Here the job is to return only the lines of the material, exactly, from the first one to the line with "网站地址 (11, 2400)".

DATA FOR THIS TASK ::
***

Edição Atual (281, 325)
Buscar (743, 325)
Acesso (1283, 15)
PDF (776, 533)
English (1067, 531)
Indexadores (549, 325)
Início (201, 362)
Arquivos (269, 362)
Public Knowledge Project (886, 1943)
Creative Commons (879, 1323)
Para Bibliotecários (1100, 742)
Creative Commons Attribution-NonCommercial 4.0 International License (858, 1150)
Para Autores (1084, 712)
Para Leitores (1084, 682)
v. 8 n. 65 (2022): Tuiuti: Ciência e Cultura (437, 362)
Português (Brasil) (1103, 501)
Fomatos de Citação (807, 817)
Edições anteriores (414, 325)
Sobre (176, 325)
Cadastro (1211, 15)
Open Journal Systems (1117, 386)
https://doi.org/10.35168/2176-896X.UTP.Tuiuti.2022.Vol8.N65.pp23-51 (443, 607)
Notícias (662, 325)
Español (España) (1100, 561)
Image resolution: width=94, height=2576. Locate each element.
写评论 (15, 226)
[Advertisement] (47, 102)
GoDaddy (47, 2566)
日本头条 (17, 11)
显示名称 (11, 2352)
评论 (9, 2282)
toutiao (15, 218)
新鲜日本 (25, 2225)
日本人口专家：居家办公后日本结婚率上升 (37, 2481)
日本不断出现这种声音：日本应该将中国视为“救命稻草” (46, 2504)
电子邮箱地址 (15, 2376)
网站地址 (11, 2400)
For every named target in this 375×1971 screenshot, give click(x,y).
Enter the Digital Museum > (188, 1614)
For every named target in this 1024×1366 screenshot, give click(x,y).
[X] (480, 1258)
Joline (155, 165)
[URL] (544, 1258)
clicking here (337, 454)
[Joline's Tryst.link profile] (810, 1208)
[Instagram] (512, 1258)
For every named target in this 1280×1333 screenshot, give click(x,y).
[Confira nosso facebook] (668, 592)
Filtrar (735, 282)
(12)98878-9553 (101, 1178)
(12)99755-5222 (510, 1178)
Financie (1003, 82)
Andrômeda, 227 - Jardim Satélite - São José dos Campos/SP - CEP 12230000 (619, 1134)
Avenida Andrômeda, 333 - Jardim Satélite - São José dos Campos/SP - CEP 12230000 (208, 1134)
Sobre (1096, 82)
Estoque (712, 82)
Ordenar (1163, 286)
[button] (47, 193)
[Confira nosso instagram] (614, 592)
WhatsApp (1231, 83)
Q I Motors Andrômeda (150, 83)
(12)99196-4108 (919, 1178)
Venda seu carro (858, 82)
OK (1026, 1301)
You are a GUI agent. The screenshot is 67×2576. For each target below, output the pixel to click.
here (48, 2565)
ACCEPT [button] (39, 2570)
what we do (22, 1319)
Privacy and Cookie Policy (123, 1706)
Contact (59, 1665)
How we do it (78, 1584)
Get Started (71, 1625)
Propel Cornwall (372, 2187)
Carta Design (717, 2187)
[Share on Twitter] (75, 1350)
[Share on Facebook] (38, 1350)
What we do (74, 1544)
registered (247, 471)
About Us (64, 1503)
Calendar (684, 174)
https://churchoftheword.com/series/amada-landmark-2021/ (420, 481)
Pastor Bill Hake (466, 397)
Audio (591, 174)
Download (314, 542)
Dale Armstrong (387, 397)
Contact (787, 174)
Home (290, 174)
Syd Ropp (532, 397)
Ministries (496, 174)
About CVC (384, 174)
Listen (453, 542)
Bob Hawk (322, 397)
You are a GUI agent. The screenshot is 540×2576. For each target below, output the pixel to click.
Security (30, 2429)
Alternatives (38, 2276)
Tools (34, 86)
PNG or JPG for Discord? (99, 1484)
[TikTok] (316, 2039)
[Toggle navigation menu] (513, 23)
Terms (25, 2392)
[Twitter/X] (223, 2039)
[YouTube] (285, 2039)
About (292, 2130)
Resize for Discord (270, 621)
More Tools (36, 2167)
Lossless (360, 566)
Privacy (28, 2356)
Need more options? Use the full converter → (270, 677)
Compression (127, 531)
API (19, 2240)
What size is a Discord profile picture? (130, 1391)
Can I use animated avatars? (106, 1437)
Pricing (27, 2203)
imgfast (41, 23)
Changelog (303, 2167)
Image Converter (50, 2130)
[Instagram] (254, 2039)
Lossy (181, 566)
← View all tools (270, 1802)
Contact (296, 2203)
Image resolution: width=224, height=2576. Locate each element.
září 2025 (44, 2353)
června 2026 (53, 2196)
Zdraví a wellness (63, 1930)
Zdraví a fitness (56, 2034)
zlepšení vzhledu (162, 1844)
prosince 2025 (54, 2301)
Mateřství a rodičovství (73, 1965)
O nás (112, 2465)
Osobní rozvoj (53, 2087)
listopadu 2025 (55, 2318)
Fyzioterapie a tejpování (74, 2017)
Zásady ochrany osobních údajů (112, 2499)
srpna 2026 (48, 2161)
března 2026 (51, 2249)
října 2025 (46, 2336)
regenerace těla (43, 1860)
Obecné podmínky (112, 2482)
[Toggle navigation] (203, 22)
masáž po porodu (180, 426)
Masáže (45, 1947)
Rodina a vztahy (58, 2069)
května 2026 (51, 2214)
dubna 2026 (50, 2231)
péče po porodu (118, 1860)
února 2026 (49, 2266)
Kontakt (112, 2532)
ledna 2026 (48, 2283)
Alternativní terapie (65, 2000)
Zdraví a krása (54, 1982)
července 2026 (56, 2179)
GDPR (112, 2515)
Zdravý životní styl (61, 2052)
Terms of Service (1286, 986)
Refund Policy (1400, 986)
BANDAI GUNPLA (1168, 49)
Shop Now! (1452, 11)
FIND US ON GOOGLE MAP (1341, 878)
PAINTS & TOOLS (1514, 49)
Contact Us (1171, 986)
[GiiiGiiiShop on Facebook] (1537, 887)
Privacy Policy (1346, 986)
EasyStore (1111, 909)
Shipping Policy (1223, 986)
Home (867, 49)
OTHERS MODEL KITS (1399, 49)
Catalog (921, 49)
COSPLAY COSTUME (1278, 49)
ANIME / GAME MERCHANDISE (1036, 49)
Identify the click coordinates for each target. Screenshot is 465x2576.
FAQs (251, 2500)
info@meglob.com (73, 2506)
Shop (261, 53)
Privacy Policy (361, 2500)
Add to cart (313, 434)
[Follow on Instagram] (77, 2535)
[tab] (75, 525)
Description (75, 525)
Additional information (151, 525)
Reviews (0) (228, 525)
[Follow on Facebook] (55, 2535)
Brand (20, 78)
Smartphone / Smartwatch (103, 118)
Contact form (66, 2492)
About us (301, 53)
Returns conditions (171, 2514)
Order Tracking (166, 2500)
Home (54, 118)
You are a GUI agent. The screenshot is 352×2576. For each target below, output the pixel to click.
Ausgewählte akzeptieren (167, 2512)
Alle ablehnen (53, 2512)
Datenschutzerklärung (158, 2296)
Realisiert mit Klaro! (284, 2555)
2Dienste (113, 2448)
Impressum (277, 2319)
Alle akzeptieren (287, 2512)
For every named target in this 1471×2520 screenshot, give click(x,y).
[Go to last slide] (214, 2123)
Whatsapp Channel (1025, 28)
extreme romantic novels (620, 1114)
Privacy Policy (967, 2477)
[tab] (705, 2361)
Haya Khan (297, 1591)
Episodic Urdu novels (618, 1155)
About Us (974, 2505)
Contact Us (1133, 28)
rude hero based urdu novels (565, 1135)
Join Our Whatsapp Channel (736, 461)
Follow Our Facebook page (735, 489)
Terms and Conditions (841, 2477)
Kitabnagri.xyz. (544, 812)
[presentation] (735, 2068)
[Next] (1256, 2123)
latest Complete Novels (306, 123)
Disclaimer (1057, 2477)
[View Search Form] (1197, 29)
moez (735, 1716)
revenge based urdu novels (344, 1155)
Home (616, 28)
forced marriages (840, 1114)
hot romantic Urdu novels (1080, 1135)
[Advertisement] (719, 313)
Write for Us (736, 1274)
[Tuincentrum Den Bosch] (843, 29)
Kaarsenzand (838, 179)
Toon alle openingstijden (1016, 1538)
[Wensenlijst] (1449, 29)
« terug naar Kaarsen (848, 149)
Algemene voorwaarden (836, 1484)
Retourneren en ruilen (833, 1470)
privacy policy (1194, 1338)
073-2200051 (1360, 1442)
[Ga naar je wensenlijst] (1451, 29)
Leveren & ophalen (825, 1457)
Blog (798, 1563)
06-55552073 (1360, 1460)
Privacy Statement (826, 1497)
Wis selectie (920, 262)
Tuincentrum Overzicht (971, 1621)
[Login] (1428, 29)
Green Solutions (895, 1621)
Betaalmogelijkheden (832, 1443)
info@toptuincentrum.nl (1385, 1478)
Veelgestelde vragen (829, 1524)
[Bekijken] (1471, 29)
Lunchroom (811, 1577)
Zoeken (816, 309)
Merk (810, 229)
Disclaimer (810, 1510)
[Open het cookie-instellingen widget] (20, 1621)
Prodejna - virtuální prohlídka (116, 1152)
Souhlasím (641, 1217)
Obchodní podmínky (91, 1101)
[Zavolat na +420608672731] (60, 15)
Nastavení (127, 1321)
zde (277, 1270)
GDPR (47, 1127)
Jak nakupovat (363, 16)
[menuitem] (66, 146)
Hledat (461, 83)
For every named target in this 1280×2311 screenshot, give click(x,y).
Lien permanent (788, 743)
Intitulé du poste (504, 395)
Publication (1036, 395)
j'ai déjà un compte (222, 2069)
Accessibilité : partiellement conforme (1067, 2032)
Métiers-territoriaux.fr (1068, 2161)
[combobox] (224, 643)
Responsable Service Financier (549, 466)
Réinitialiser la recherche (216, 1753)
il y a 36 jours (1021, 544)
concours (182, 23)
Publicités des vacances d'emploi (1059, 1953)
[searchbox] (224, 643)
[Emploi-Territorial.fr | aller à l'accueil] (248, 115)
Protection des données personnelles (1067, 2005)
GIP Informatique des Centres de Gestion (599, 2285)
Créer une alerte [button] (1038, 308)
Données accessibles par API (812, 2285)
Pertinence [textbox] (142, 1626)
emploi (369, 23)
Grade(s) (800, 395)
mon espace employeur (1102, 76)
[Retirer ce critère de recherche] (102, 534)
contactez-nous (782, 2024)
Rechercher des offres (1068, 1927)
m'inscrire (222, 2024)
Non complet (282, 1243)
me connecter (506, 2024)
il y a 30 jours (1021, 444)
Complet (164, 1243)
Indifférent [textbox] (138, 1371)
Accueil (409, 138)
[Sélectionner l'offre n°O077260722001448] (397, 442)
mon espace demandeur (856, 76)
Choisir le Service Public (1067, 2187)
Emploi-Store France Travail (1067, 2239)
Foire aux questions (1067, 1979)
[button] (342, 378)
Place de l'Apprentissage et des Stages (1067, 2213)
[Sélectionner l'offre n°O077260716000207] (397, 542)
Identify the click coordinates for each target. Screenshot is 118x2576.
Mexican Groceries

***

FINISHED EXERCISE ::
Edição Atual (281, 325)
Buscar (743, 325)
Acesso (1283, 15)
PDF (776, 533)
English (1067, 531)
Indexadores (549, 325)
Início (201, 362)
Arquivos (269, 362)
Public Knowledge Project (886, 1943)
Creative Commons (879, 1323)
Para Bibliotecários (1100, 742)
Creative Commons Attribution-NonCommercial 4.0 International License (858, 1150)
Para Autores (1084, 712)
Para Leitores (1084, 682)
v. 8 n. 65 (2022): Tuiuti: Ciência e Cultura (437, 362)
Português (Brasil) (1103, 501)
Fomatos de Citação (807, 817)
Edições anteriores (414, 325)
Sobre (176, 325)
Cadastro (1211, 15)
Open Journal Systems (1117, 386)
https://doi.org/10.35168/2176-896X.UTP.Tuiuti.2022.Vol8.N65.pp23-51 (443, 607)
Notícias (662, 325)
Español (España) (1100, 561)
Image resolution: width=94, height=2576. Locate each element.
写评论 (15, 226)
[Advertisement] (47, 102)
GoDaddy (47, 2566)
日本头条 (17, 11)
显示名称 (11, 2352)
评论 (9, 2282)
toutiao (15, 218)
新鲜日本 (25, 2225)
日本人口专家：居家办公后日本结婚率上升 (37, 2481)
日本不断出现这种声音：日本应该将中国视为“救命稻草” (46, 2504)
电子邮箱地址 (15, 2376)
网站地址 (11, 2400)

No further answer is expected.